Pelo menos três advogados dos 38 acusados pretendem levantar essa questão de ordem, antes mesmo de o julgamento começar. O Supremo decidiu em duas ocasiões que os réus devem ser julgados pelo tribunal. A primeira, numa decisão de plenário; a outra, pelo relator, ministro Joaquim Barbosa. O ex-ministro da Justiça Márcio Thomaz Bastos, advogado de defesa dos executivos do Banco Rural, acha que conseguirá apresentar a questão sob uma nova perspectiva
Ocorre que depois da decisão do plenário já houve um outro caso semelhante em que o veredito foi diferente: o "mensalão mineiro". Embora os fatos denunciados tenham ocorrido anteriormente (1998), a denúncia só foi apresentada ao tribunal em 2007, enquanto a denúncia contra os mensaleiros petistas já estava no tribunal desde março de 2006. O relator Joaquim Barbosa, no entanto, considerou que a decisão anterior é que vale, não há mais o que analisar.
Trata-se de uma questão, na realidade, sobre a qual o Supremo Tribunal Federal tem a obrigação de dar uma decisão convincente. Entre os acusados, não são poucos os que esperam por um pretexto para questionar a legitimidade de uma eventual condenação, sob o argumento de que o tribunal não tomou uma decisão técnica, mas política. Não será útil o cenário de o julgamento ganhar a perspectiva da disputa PT x PSDB.

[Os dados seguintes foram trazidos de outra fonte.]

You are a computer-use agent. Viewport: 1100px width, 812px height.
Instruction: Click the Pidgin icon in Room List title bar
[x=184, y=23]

No trâmite do julgamento, a questão de ordem é feita antes de os ministros começarem a discussão do processo. A contradição aparente ainda poderá voltar como uma "preliminar", quando o Supremo já estiver discutindo o que está nos autos: a maioria dos acusados "políticos" duvida que o STF volte atrás na sua decisão de julgar os 38 réus do mensalão do PT, mantendo o discurso de que a denúncia só faz sentido se analisada globalmente.
O processo do mensalão do PT é uma exceção. Até onde a memória alcança, os advogados não lembram de outro julgamento com réus com foro privilegiado dividirem o mesmo processo com acusados que não dispõe da mesma prerrogativa.
Na contagem regressiva para o julgamento, algumas surpresas de última hora chamam a atenção. O Tribunal de Contas da União (TCU), por exemplo, sentiu-se na obrigação de explicar sua decisão de aprovar contratos de publicidade que, segundo a denúncia, teriam servido de canal para irrigar as contas do mensalão com dinheiro público. Em 2005, em uma tomada de contas especial, o tribunal entendeu que poderia haver irregularidade. Agora, o TCU mudou de ideia, por 19 a 0, com base numa lei que foi promulgada em 2010, no governo do ex-presidente Lula.
É uma decisão que pode ter impacto no julgamento, assim como o fato de a Polícia Federal ter emitido um laudo técnico segundo o qual os empréstimos feitos pelo PT no Banco Rural e no BMG não foram uma ficção, existiram na realidade. O PT, nesse período, quitou o que teria tomado emprestado do Banco Rural e pode ser obrigado a ressarcir, por decisão da Justiça Federal pendente de recurso, os empréstimos que o publicitário teria tomado em seu nome.